Submitted via IRC for Bytram

Supervisors driven by bottom line fail to get top performance from employees: 'Bottom-line mentality' can lead to loss of employee respect and loyalty, research shows

Supervisors driven by profits could actually be hurting their coveted bottom lines by losing the respect of their employees, who counter by withholding performance, according to a new study led by Baylor University.

The study, "The Influence of Supervisor Bottom-Line Mentality and Employee Bottom-Line Mentality on Leader-Member Exchange and Subsequent Employee Performance," is published in the journal Human Relations.
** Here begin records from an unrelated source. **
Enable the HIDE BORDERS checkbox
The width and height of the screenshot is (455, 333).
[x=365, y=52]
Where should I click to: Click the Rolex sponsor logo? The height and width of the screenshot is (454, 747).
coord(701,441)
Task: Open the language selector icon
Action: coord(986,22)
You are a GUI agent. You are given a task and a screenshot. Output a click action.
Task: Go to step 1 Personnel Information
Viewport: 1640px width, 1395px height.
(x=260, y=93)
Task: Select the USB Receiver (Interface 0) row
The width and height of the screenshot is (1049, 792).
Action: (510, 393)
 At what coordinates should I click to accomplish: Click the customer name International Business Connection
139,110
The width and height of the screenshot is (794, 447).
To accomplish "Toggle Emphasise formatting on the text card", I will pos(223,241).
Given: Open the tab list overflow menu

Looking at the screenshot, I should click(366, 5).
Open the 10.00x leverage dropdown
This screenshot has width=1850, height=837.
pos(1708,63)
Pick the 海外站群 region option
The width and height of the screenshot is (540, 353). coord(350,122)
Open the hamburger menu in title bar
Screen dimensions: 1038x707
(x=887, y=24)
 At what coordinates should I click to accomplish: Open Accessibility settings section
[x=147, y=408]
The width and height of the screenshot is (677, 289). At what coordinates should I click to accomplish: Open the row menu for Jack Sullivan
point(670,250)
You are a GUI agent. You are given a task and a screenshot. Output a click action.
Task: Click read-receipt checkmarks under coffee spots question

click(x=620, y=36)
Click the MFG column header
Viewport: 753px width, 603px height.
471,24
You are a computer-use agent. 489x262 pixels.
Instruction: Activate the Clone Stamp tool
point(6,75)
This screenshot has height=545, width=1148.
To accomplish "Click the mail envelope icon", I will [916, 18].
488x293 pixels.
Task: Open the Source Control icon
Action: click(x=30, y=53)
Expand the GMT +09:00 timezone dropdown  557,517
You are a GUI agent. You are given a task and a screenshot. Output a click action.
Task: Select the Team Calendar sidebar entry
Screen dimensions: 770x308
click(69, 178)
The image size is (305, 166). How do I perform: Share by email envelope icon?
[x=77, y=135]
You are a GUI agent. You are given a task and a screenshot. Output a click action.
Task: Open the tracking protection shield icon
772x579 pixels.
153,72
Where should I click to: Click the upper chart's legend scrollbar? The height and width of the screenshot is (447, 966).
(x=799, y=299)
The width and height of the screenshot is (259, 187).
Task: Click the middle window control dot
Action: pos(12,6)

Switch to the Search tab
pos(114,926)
"Supervisors who focus only on profits to the exclusion of caring about other important outcomes, such as employee well-being or environmental or ethical concerns, turn out to be detrimental to employees," said lead researcher Matthew Quade, Ph.D., assistant professor of management in Baylor University's Hankamer School of Business. "This results in relationships that are marked by distrust, dissatisfaction and lack of affection for the supervisor. And ultimately, that leads to employees who are less likely to complete tasks at a high level and less likely to go above and beyond the call of duty."

While other studies have examined the impact of bottom-line mentality (BLM) on employee behavior, Quade said this is the first to identify why employees respond with negative behaviors to supervisors they perceive to have BLM.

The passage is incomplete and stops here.